Gaby suggests that the show highlights how we humans "amass objects, relationships, rituals, religious artifacts and dogma" in order to feel safe, connected or in control. Her "Fetish Totem 1: Fierce Attachments" is an aggregation of greeting cards, texts, an antique nude photo and other prosaic items attached to a thin, gold-painted box about 3 feet high. Gracefully looped copper wires run along its sides.
Gaby also makes talismans, and molds from old dolls that are attached to tiles. "Juanita Takes Off" has little silver legs and painted sticks for its arms and neck.
Tiffany Ownbey of North Carolina uses antique doll parts, many from the early 19th century, in a very different way. Her reconfigured doll assemblages have juxtaposed textures, as she adds the heads to disparate pieces of metal or papier-mâché bodies. The wall-hung "Porcelain Headed Doll" has a tiny head attached to a flat, fanned-out yellow dress. Large, rusty weights have been added as legs. Ownbey also makes purely papier-mâché fetishes. One such figure, entitled "Hungry," is appropriately gaunt; red cloth is stuffed into its open rib cage -- perhaps designed to ward off hunger?

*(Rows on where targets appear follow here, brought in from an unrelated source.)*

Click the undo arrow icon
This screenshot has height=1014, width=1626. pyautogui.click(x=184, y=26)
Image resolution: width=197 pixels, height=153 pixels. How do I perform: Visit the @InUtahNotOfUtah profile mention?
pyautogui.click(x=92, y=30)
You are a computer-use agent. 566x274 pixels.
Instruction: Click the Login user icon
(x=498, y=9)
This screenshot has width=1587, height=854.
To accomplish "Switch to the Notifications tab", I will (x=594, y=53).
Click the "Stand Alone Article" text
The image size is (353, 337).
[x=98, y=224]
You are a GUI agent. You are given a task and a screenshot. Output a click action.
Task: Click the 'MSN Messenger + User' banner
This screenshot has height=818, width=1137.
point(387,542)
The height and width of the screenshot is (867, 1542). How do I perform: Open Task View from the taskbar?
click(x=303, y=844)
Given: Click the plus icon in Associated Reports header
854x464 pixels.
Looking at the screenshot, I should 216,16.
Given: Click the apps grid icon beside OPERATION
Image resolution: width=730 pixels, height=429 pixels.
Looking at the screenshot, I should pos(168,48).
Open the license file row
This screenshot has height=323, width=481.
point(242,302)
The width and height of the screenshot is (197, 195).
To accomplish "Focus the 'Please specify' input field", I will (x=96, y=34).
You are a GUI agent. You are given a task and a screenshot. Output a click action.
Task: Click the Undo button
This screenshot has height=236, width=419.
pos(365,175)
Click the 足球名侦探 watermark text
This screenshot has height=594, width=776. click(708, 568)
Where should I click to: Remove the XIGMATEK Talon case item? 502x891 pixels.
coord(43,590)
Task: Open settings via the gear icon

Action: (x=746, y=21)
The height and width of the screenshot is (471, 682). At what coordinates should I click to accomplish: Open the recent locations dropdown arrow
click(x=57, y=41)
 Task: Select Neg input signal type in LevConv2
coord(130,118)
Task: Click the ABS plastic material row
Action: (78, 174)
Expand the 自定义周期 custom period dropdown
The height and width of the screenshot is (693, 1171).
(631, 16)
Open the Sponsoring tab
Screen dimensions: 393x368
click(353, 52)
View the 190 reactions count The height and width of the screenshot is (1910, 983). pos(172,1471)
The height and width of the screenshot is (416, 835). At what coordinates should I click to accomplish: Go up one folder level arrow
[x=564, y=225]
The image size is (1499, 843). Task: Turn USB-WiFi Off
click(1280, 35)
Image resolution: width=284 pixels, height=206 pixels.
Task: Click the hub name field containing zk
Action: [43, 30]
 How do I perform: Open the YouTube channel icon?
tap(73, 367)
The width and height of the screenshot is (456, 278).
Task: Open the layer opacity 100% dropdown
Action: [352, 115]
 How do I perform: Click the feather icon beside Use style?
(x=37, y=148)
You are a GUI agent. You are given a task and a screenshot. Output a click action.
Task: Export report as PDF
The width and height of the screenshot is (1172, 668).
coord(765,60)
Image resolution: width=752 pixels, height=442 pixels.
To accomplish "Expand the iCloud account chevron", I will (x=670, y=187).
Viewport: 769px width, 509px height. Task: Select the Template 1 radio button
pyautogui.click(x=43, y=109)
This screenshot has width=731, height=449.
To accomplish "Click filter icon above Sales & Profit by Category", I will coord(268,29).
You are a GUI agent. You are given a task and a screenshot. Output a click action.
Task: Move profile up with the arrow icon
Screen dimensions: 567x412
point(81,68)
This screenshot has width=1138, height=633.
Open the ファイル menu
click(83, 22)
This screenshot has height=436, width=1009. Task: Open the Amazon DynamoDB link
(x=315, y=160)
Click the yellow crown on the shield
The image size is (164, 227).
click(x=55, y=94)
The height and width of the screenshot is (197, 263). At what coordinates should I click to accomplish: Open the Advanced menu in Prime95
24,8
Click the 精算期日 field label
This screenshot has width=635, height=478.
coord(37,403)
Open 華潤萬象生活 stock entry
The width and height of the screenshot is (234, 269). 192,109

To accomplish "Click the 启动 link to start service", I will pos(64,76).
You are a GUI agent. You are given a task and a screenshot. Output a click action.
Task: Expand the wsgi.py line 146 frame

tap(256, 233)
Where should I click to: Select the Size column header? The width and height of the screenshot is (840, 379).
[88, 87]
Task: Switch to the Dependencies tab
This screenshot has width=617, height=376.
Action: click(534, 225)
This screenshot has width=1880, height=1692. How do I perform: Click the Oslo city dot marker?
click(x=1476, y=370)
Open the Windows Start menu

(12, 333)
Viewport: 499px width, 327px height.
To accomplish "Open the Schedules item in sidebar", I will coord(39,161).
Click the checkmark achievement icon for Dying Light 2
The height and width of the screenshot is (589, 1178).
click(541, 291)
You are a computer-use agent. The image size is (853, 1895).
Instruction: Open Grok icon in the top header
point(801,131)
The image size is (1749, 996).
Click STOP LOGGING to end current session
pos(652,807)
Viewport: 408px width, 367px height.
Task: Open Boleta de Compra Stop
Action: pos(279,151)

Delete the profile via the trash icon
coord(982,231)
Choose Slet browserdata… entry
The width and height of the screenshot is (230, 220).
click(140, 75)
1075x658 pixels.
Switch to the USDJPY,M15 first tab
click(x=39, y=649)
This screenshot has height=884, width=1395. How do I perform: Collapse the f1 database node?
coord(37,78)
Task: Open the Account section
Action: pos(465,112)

Artist Orlando Ortiz, from Rochester, N.Y., draws inspiration from Mexican retablo household shrines. He decorated "Des Colores" -- a peaked, adobe board shrine painted red -- with whimsical tchotchkes. Swags of beads frame a flowery plastic cross, and on a shelf beneath the cross are a little plastic globe, a smiling skull, a small toy basket and other items. Ortiz' silver-and-pale-blue "Aura de Christo" is a little less festive. Its cross is a hefty crucifix surrounded by scrap tin, small religious medals and spatters of black and red paint.
An untitled installation by Diane Turenne of Worcester, Vt., is the most conceptually complex piece in the show. She presents a 7-foot-tall cross made from weathered wood and spangled with 18 color photographs documenting a ritual event: the burning of her wedding dress on a similar cross. Bits of charred fabric dangle from Turenne's installation. To differentiate her cross-burning photos from those of the Ku Klux Klan, she has decorated hers with white Christmas lights. Her ritual and the installation that describes it clearly have deep personal significance.
Gaby's objective with "Objects of Focus" has been "to provide both the viewer and the artist a means of examining what lies behind an image, the archetype, the energy. By entering into this dialogue with the object, we can pause and focus for a moment on something beyond us or it."
The show's selections perfectly focus on her intent.